[EXERCISE TASK]:
Which lines of the listing below contain the string "height"? Copy each of them out in full.
··· THE RECORDS ···
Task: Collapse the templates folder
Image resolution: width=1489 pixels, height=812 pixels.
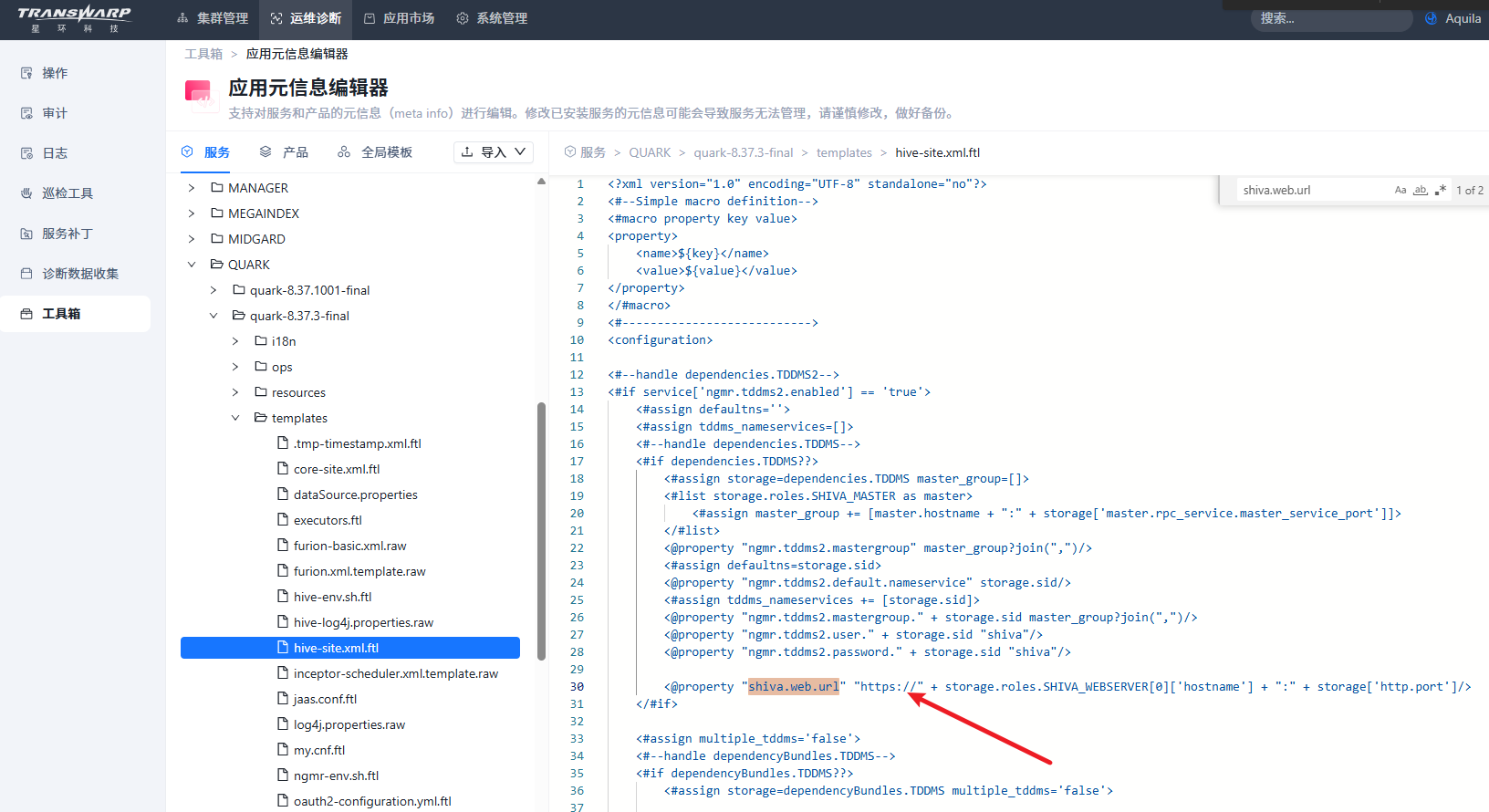Action: click(235, 418)
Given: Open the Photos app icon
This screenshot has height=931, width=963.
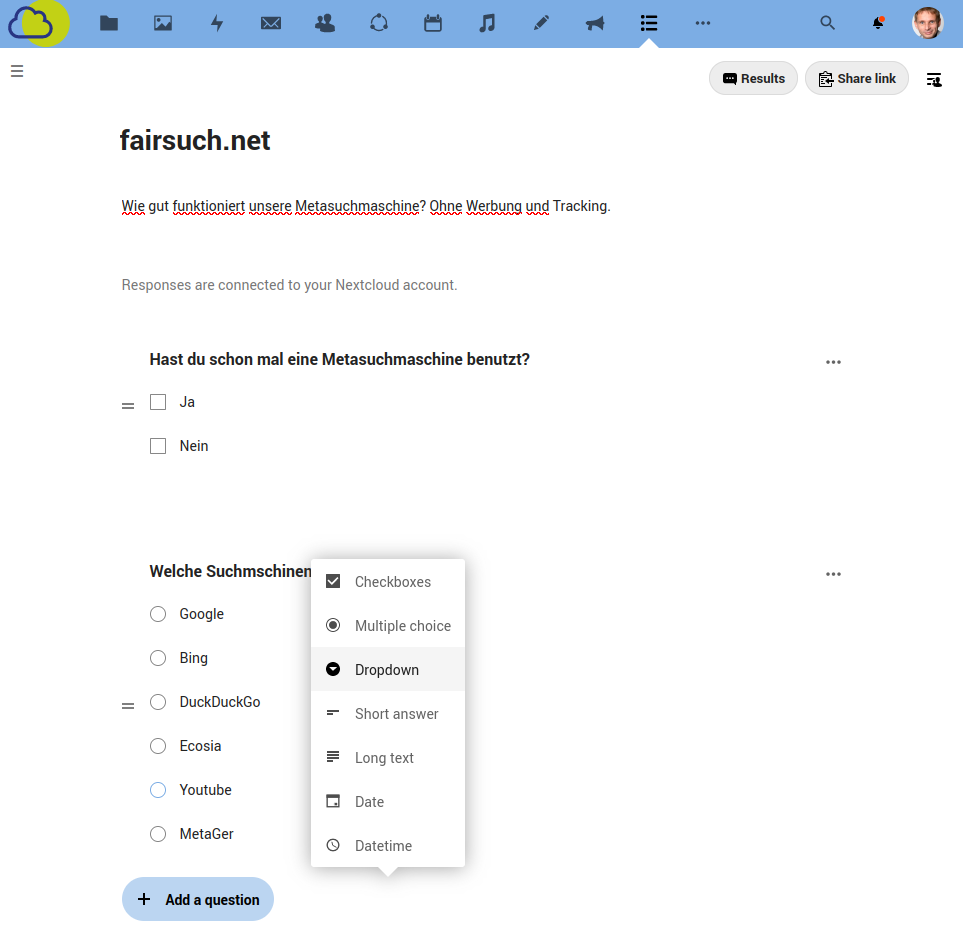Looking at the screenshot, I should (x=163, y=22).
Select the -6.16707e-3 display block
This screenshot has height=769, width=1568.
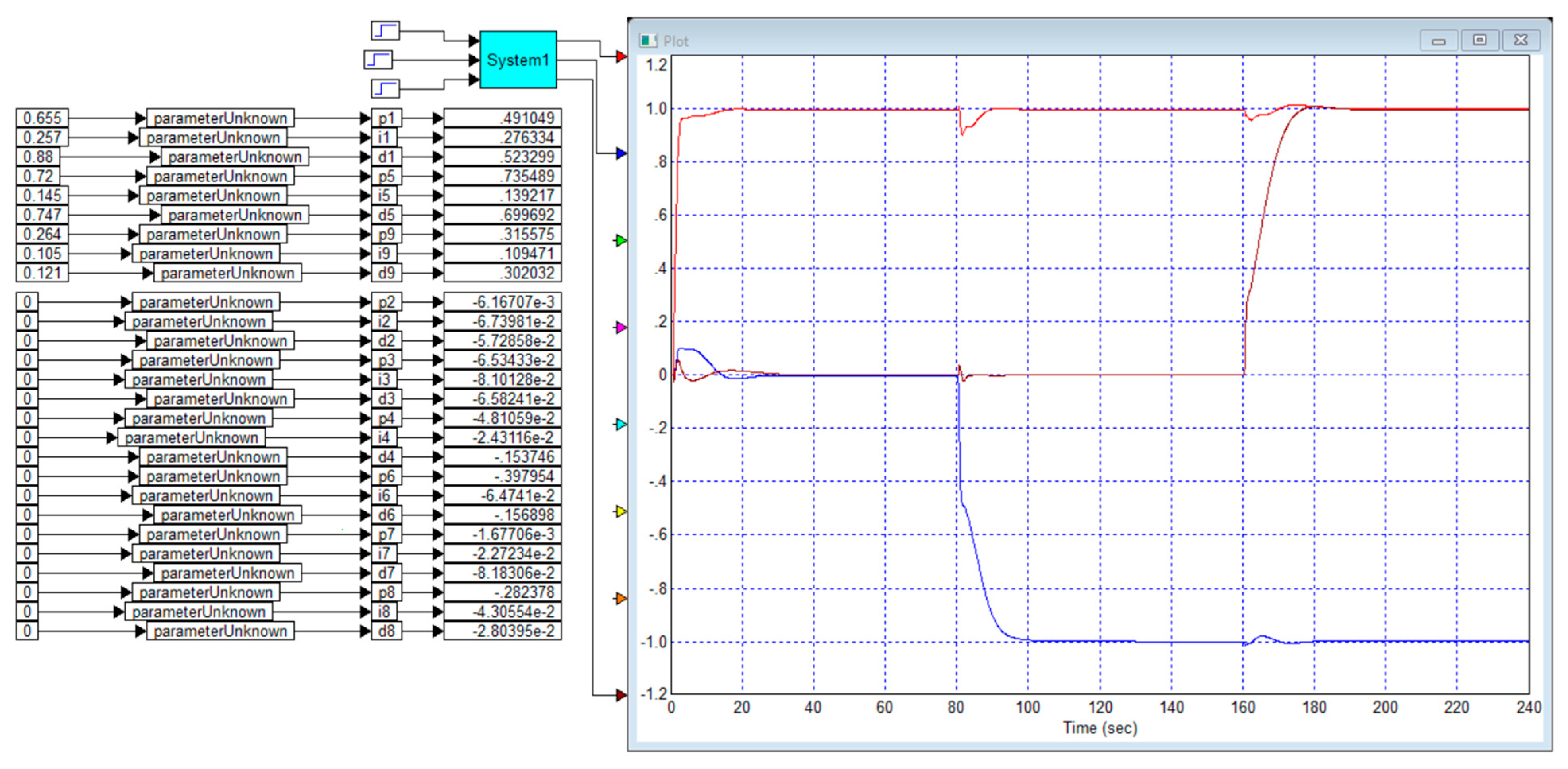[502, 302]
···
[THE ANSWER]:
Image resolution: width=1489 pixels, height=812 pixels.
This screenshot has height=931, width=963.
This screenshot has height=769, width=1568.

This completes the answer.